Here is a link to Glubb's essay: https://people.uncw.edu/kozloffm/glubb.pdf

The empires enumerated in Glubb's list have lifespans between 207 and 267 years. America just celebrated its 247th birthday... Of course many nations are centuries or millennia old. Regimes, however, have a finite lifespan. Glubb's analysis echoes that of Alexander Tytler:

A democracy is always temporary in nature; it simply cannot exist as a permanent form of government. A democracy will continue to exist up until the time that voters discover that they can vote themselves generous gifts from the public treasury. From that moment on, the majority always votes for the candidates who promise the most benefits from the public treasury, with the result that every democracy will finally collapse due to loose fiscal policy, which is always followed by a dictatorship.

The average age of the world's greatest civilizations from the beginning of history has been about 200 years.

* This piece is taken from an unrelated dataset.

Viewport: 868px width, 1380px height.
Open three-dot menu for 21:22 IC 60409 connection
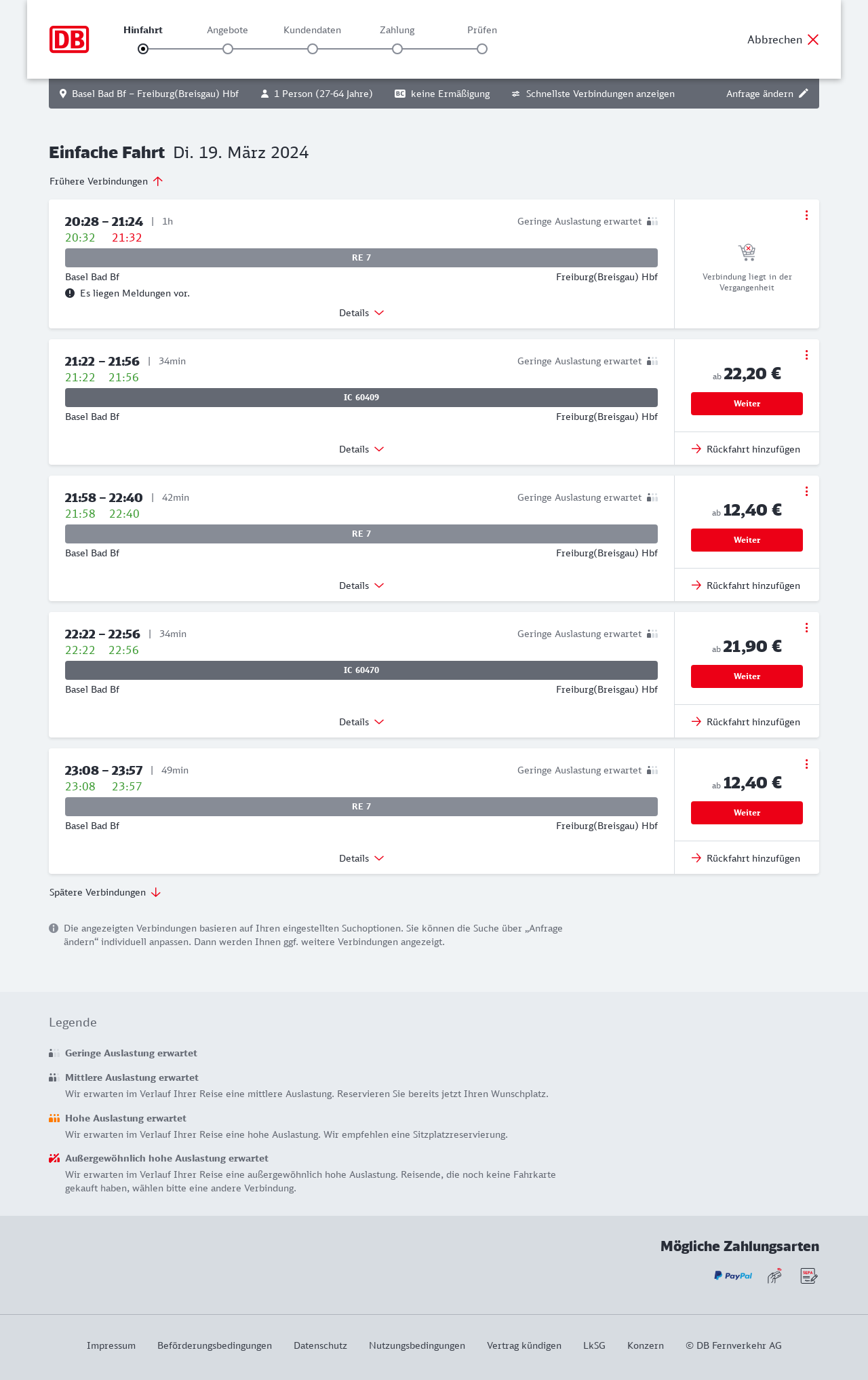pos(806,355)
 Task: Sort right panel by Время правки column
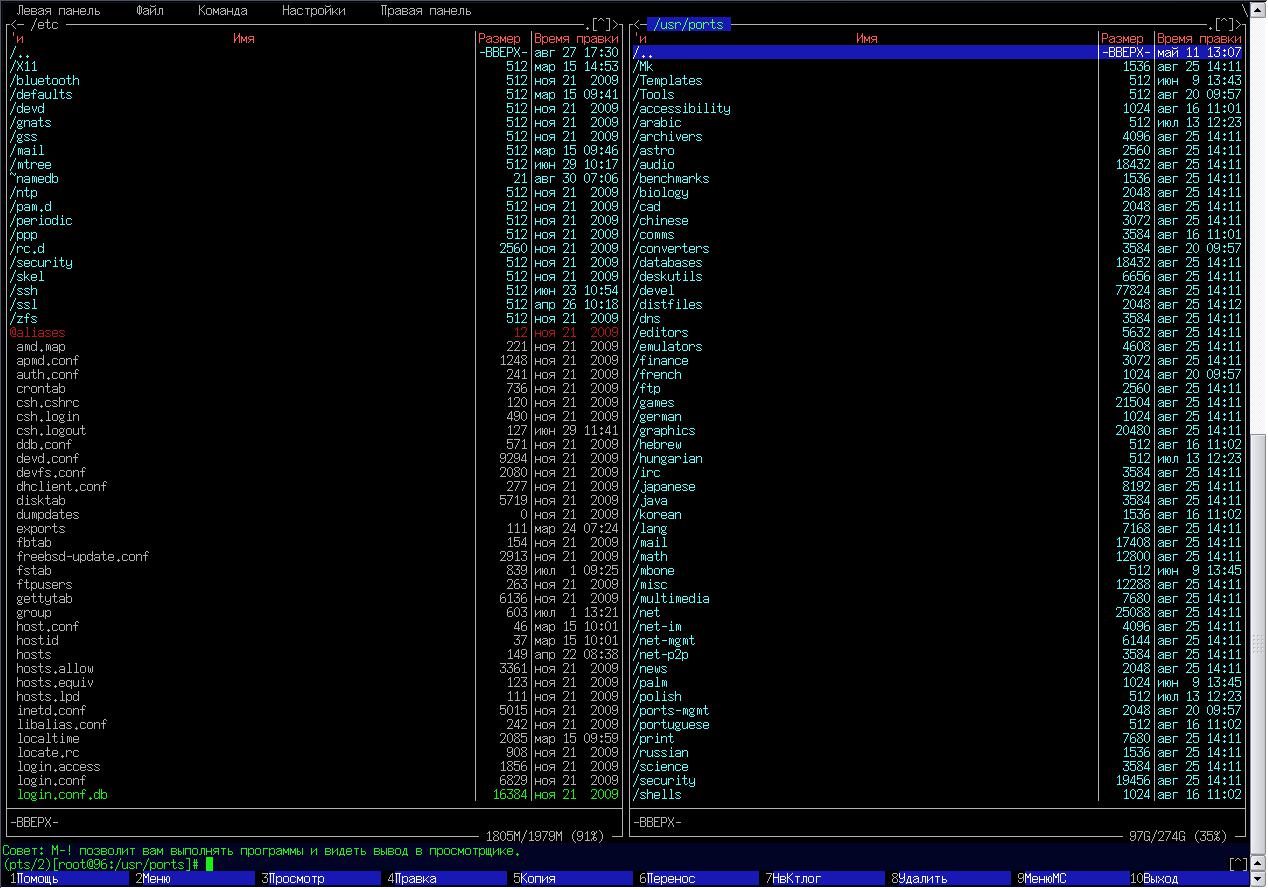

During those 200 years, these nations always progressed through the following sequence: From bondage to spiritual faith; From spiritual faith to great courage; From courage to liberty; From liberty to abundance; From abundance to selfishness; From selfishness to complacency; From complacency to apathy; From apathy to dependence; From dependence back into bondage.

The short version asserts: hard times create strong men; strong men create good times; good times create weak men; weak men create hard times.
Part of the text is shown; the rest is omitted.